I think I have discovered a weird bug in the Python interpreter. Under
Python2.2, when I run this script:
class foo(object):
def __init__(self, n):
self.n = n
__slots__ = ['n']
o = None
for i in xrange(43550):
o = foo(o)
del o
o = None
print "I'm fine."
for i in xrange(43551):
o = foo(o)
del o
print "I'm dead."
I get "I'm fine" and then a segmentation fault. This only happens when
__slots__ is defined on a new-style class. Seriously, i'm not making those
numbers up -- reliably, 43551 objects will crash the interpreter; fewer will
not.
I don't know the code here, but I'm willing to bet Python is smashing the stack
because PyType_GenericAlloc() is recursive. I get a stacktrace from gdb that
looks like this:
#0 0x100a3fc4 in PyDict_New ()
#1 0x100244e8 in _PyType_Lookup ()
#2 0x100249d4 in _PyObject_SlotCompare ()
#3 0x1001a3d4 in PyType_GenericAlloc ()
#4 0x1001a4fc in PyType_GenericAlloc ()
#5 0x1001a5b8 in PyType_GenericAlloc ()
#6 0x1001a5b8 in PyType_GenericAlloc ()
#7 0x1001a5b8 in PyType_GenericAlloc ()
#8 0x1001a5b8 in PyType_GenericAlloc ()
#9 0x1001a5b8 in PyType_GenericAlloc ()
#10 0x1001a5b8 in PyType_GenericAlloc ()
#11 0x1001a5b8 in PyType_GenericAlloc ()
#12 0x1001a5b8 in PyType_GenericAlloc ()
#13 0x1001a5b8 in PyType_GenericAlloc ()
#14 0x1001a5b8 in PyType_GenericAlloc ()
... and so on, and so on, for longer than I had the patience to page through.

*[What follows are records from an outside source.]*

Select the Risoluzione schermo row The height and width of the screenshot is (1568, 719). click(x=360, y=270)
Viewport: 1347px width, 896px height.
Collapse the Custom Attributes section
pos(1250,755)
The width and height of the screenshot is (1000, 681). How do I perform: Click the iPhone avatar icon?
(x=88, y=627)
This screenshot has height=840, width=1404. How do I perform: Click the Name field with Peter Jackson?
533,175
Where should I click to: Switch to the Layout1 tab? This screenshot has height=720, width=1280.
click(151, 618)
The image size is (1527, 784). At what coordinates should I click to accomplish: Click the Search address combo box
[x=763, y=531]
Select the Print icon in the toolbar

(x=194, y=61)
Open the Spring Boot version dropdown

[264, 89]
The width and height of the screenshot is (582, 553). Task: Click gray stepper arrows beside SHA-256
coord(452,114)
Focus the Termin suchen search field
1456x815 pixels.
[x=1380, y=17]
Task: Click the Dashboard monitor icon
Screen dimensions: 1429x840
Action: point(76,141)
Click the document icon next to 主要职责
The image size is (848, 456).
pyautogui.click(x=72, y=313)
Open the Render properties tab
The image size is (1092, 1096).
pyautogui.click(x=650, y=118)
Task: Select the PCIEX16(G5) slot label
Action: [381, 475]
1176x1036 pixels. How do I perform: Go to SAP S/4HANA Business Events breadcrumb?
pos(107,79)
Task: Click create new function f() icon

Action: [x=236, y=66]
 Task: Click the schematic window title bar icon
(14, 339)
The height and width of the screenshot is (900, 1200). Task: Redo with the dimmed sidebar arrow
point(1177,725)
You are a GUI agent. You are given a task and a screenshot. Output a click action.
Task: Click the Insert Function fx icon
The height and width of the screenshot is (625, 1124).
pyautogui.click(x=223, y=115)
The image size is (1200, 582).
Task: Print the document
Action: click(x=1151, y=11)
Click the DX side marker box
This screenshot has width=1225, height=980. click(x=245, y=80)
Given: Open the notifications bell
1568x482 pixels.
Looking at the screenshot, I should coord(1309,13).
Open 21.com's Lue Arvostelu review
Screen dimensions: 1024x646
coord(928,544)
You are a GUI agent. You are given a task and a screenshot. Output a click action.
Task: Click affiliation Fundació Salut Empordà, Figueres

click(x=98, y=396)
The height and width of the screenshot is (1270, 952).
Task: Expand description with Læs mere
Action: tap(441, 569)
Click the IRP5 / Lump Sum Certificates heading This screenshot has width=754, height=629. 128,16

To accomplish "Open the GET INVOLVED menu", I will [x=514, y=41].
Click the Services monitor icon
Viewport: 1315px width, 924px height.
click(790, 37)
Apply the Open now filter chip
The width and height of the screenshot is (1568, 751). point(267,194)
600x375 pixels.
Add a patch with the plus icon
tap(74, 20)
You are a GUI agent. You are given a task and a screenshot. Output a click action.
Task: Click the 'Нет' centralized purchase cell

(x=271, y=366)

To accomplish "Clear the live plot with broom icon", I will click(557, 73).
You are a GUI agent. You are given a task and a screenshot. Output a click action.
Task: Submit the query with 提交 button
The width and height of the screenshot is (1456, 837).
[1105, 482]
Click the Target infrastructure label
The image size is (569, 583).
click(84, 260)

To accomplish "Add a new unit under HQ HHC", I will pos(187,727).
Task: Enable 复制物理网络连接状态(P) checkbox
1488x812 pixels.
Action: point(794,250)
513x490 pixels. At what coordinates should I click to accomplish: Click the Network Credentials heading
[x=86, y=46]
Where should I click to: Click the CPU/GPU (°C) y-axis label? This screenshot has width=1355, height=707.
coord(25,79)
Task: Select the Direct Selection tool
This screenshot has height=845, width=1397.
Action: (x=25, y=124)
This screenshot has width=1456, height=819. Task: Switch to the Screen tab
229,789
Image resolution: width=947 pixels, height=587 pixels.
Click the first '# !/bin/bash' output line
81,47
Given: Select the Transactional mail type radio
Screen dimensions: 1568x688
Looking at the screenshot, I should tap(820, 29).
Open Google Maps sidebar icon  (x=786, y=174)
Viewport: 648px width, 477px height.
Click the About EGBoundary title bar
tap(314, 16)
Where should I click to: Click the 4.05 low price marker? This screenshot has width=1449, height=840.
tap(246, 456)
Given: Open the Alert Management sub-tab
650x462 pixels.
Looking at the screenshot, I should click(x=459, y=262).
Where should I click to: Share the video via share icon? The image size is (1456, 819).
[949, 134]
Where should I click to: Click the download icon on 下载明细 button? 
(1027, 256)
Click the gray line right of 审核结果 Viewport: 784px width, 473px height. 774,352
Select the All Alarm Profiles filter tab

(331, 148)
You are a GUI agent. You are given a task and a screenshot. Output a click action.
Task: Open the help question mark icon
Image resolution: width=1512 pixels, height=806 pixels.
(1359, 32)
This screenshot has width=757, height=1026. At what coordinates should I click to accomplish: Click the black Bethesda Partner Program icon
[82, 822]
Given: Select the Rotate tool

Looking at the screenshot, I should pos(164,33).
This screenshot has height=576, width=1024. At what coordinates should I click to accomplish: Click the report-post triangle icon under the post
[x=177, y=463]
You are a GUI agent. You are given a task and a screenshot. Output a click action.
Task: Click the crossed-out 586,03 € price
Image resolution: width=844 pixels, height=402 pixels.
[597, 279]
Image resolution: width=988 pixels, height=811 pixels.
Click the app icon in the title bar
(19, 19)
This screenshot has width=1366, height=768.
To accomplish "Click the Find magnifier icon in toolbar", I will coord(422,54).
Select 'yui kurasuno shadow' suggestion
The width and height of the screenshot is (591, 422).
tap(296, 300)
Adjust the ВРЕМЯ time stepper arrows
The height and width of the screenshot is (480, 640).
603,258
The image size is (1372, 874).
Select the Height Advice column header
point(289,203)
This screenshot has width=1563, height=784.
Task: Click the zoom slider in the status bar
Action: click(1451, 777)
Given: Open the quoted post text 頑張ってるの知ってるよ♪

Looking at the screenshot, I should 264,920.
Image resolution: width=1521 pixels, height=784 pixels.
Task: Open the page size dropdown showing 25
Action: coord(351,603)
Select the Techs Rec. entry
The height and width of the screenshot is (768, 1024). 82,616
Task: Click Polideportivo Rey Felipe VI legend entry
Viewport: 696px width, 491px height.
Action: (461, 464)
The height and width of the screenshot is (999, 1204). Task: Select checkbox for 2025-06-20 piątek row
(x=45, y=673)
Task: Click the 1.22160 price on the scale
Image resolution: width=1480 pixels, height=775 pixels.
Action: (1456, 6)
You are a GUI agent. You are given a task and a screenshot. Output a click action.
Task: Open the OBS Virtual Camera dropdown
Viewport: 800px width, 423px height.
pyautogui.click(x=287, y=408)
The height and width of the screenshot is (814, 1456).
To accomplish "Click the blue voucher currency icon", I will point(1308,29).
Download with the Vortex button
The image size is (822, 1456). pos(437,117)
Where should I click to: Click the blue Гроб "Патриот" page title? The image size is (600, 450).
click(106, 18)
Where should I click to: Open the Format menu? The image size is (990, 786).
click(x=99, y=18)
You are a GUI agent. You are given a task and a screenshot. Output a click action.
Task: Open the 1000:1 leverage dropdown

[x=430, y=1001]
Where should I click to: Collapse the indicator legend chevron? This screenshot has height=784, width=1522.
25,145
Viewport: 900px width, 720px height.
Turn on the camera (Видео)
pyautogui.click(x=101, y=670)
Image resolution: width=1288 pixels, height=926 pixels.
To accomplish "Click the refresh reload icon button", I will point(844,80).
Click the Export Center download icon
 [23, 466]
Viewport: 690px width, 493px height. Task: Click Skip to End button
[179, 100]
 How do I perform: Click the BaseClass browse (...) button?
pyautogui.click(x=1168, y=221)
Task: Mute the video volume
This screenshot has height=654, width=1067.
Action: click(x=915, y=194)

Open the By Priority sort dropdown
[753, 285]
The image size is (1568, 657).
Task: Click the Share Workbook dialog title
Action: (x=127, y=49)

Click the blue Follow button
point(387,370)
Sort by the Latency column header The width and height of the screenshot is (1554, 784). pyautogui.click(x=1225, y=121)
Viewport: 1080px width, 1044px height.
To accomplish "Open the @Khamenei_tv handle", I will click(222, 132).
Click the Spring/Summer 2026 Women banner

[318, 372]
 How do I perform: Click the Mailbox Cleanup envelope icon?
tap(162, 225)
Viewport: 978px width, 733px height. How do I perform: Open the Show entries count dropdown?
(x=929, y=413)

(I did get to about #400, though.)
Version Information:
% python2.2
Python 2.2.1 (#1, May 4 2002, 11:33:48)
[GCC 2.95.4 20011002 (Debian prerelease)] on linux2
And since those arguments to xrange() above look like some weird magic to me,
this may also be useful to know:
% free
total used free shared buffers cached
Mem: 253968 146192 107776 0 8008 59184
-/+ buffers/cache: 79000 174968
Swap: 262136 3168 258968
% uname -a
Linux zelda 2.4.18 #1 SMP Fri Apr 26 19:18:50 CDT 2002 ppc unknown
Is there any in-development code I should try running?
--
| <`'> | Glyph Lefkowitz: Traveling Sorcerer |
| < _/ > | Lead Developer, the Twisted project |
| < ___/ > | http://www.twistedmatrix.com |
> I get "I'm fine" and then a segmentation fault. This only happens when
> __slots__ is defined on a new-style class. Seriously, i'm not making those
> numbers up -- reliably, 43551 objects will crash the interpreter; fewer will
> not.
Interestingly I get the construction working fine, but the 'del' crashes the
interpreter with (on Mac OS X):
-----
Date/Time: 2002-06-26 13:53:19 +0100
OS Version: 10.1.5 (Build 5S66)
Command: python
PID: 18472
Exception: EXC_BAD_ACCESS (0x0001)
Codes: KERN_INVALID_ADDRESS (0x0001) at 0xbff7ffe0
Thread 0 Crashed:
#0 0x00037bbc in lookdict_string
#1 0x0003804c in PyDict_GetItem
#2 0x00018994 in _PyType_Lookup
#3 0x00017348 in lookup_maybe
#4 0x00016f38 in call_finalizer
#5 0x00017054 in subtype_dealloc
#6 0x00017118 in subtype_dealloc
#7 0x00017118 in subtype_dealloc
[etc...]
-----
This seems to fail for me at 5430 objects. I couldn't get the allocation to
crash at all (or at least up to a million objects, after which I got bored).
Jonathan
> On 26/6/2002 12:03, in article
> mailman.1025089474...@python.org, "Glyph Lefkowitz"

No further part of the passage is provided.